A U.S.-Russian alliance, with both nations building up their nuclear stockpiles and intimidating emerging powers, has a certain superficial coherence. But in practice, it would be nearly impossible to execute. Putin doesn’t have the same list of major foes as Trump does. In Syria, they do seem to agree about the need to bolster the dictatorship of President Bashar al-Assad to end the civil war there. But on Iran, Putin supports the nuclear deal that Trump and his team seem eager to challenge, if not rip apart.
Since 2014, Putin has worked vigorously to improve Russia’s ties to China, leading to increased trade and military co-operation; Trump is flirting with a trade war with China. While Putin might be happy to work with a more amenable U.S. administration, there’s little reason to think he’s would join an American alliance against China. As a practical matter, Russia’s ambitions are clearly directed towards regaining a sphere of influence in central Europe and the Middle East.
Olga Khazan at The Atlantic writes—How Trump Could Slow Medical Progress:
Embryonic stem-cells are now being tested as possible treatments for juvenile diabetes, Parkinson’s disease, and macular degeneration, among other ailments. Fetal tissue, meanwhile, has been used for studies on the Zika virus and other pathogens. Fetal research, too, has stoked controversy: In the past year several states passed laws—including one Mike Pence signed in Indiana—prohibiting the donation of fetal tissue for research. South Dakota’s law made research on fetal tissue a felony.
To Paul S. Knoepfler, a professor of biology at the Institute for Regenerative Cures at the University of California, today feels like “2006 all over again. Obama opened the door, and now we’re wondering, is the door going to be closed?”
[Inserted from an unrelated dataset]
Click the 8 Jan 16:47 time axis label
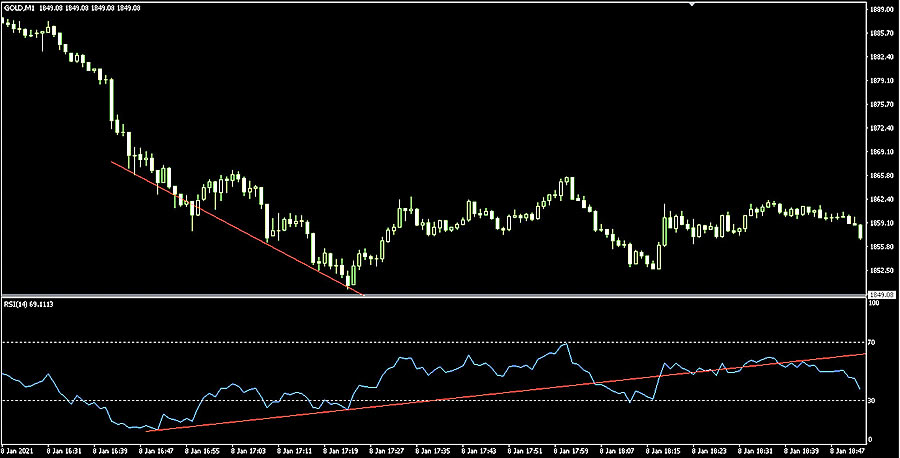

If he is confirmed as HHS secretary, [Tom] Price would oversee the National Institutes of Health, which gives grants to researchers working on embryonic stem cells and fetal tissue, along with other research areas. Price could decide to cease funding these projects, or Trump could issue an executive order reversing Obama’s policy.
As a congressman, Price repeatedly voted against expanding embryonic stem-cell research, and when Obama lifted the ban in 2009, Price released a statement saying, “Human embryos are the most vulnerable forms of life, yet the Obama administration is creating taxpayer-funded incentives for their destruction.”